We have divided our previous international selling into three zones, Europe and Pacific developed markets, West and East emerging markets and Asia. These markets require localized sets of strategies and skills, but with the support and scale of our global offices.
With the new structure in place, we have assembled a group of diverse, proven, experienced leaders to guide our strategy. I am thrilled to welcome Pedro, Willem, Bruno, Cory and Diana into their new roles. And what makes me incredibly proud is that all five were internal promotions.
This reflects the quality of our talent and focus on people development and showcases our company values. We champion great people. I am confident these leaders will power our growth and we set our course to lead the future of food.
Our people are the final and most important part of our culture. With the right structure of leaders in place, our diverse and engaged people grow along with the company as we execute against our goals.
Another one of our company values is we demand diversity. It’s not a slogan, it’s who we are. And we are on an ever-ending journey to better reflect the consumers we serve and communities where we operate around the world. Our people are more engaged than ever.
And in 2023, we had our highest employee engagement score yet. Not only are we improving relative to ourselves, but we are also above the external benchmark for overall engagement. We’re also committed to making sure our people can soar as high and as far as their ambition takes them. We are proud to be in the top quartile on key cultural attributes, including career, growth, inclusion and empowerment.

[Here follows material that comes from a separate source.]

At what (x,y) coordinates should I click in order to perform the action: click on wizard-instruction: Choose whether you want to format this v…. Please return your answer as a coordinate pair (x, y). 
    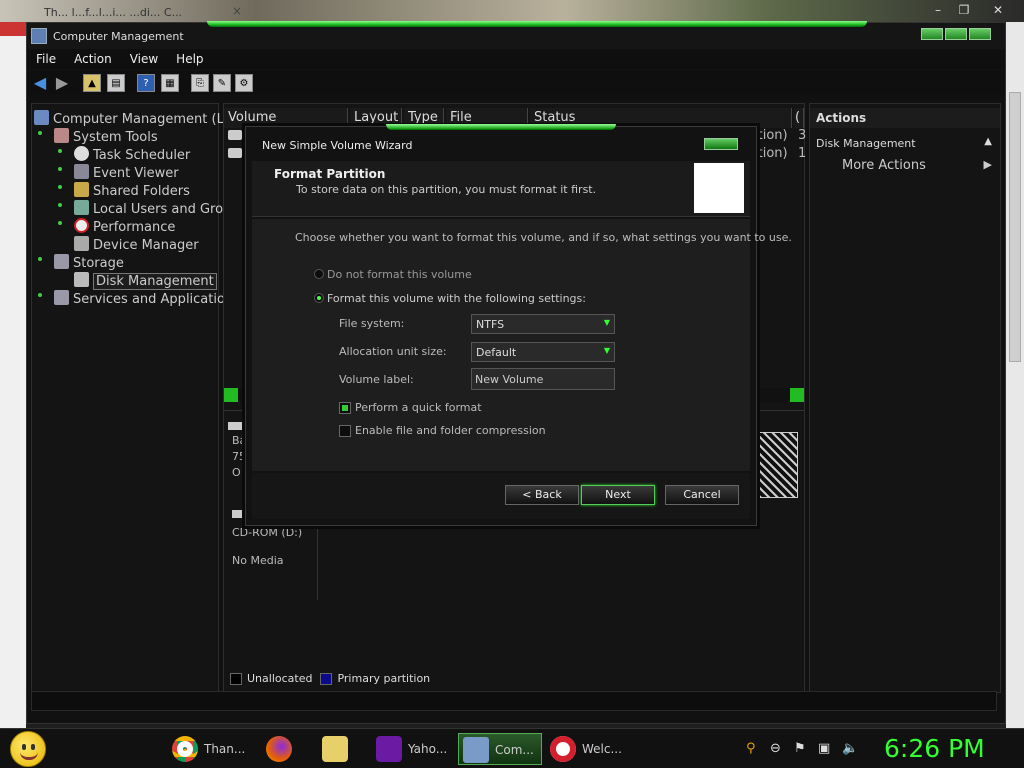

We set out on a journey of transformation about four years ago and since then, we have taken game-changing steps in turning Kraft Heinz around. There is so much more opportunity ahead. As we focus on the most attractive consumer spaces, categories, market and channels, we are making the right investments across our brands, marketing, innovation and sales to capture these opportunities. And most importantly, we have ownership-centric culture and the right structure, leaders and people in place.
Now, like any great recipe, we got the ingredients in place for us to complete our success. With our goal to be the leader in elevating and creating food that makes you feel good now as our new North Star, we believe we have what it takes to generate consistent, top-tier TSR and we couldn’t be more excited about what’s ahead for us at Kraft Heinz.
We do hope you’ll join Andre and me and several members of our Kraft Heinz executive team for lunch. You’ll get a chance to taste some of our delicious new innovation, ask a question, put on your R&D hats, as we together will create the CAGNY 2024 Sauce of the Year!
Thank you for your attention and time today and for the interest in Kraft Heinz. But before we break, let’s hear from the legendary James Beard Award-Winning Chef, Marcus Samuelsson, who we partnered with to curate today’s lunch. Play Chef Marcus’ video, please.
[Video Presentation]
Andrew Lazar
Great. Thanks so much, Carlos and Andre. I think what we’re going to do now is, we’re going to head straight out to lunch, where management that Carlos talked about will all be out there at the various tables. And please join me again in thanking Kraft Heinz for lunch today.